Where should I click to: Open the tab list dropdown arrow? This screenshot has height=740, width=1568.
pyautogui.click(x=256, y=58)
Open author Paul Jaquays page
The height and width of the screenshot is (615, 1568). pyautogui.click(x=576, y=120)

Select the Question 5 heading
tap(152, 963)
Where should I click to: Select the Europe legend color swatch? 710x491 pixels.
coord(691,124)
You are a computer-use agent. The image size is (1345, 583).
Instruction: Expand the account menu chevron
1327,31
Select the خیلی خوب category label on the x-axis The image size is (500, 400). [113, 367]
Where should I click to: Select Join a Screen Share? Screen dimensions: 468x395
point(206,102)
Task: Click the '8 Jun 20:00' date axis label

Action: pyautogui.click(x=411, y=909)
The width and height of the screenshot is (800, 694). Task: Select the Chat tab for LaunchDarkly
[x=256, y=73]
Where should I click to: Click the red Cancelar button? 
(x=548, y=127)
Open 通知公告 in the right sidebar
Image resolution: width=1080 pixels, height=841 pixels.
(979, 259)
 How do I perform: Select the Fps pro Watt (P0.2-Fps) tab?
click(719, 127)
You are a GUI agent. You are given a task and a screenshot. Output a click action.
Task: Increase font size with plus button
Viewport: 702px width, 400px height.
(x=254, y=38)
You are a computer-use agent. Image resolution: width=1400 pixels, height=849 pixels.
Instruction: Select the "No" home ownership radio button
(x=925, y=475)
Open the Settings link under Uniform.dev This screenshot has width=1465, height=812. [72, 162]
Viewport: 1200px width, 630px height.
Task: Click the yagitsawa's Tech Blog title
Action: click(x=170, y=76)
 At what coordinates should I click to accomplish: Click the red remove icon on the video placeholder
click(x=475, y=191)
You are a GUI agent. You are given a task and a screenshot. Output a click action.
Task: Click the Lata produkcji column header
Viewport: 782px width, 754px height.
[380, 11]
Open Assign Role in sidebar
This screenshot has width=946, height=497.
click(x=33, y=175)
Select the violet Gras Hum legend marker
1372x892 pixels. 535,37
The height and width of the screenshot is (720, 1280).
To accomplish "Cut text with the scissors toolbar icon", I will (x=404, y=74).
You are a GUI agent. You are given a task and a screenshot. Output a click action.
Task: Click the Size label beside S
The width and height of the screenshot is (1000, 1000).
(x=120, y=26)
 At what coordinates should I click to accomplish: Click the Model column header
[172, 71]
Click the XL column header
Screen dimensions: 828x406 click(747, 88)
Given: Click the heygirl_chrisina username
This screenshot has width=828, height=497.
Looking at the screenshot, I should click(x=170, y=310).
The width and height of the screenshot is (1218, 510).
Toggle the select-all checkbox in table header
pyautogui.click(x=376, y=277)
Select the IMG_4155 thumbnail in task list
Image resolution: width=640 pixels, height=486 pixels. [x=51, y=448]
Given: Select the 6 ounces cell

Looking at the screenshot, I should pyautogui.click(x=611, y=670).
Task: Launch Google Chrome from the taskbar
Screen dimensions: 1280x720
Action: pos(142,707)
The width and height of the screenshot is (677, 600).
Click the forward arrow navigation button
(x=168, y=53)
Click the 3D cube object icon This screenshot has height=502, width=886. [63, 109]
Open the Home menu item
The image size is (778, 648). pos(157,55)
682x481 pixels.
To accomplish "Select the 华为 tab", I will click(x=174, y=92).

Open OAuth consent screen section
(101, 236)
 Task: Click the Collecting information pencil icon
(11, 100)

= = = =

Return every line of the listing that has the word "sidebar" in it.

Open 通知公告 in the right sidebar
Open Assign Role in sidebar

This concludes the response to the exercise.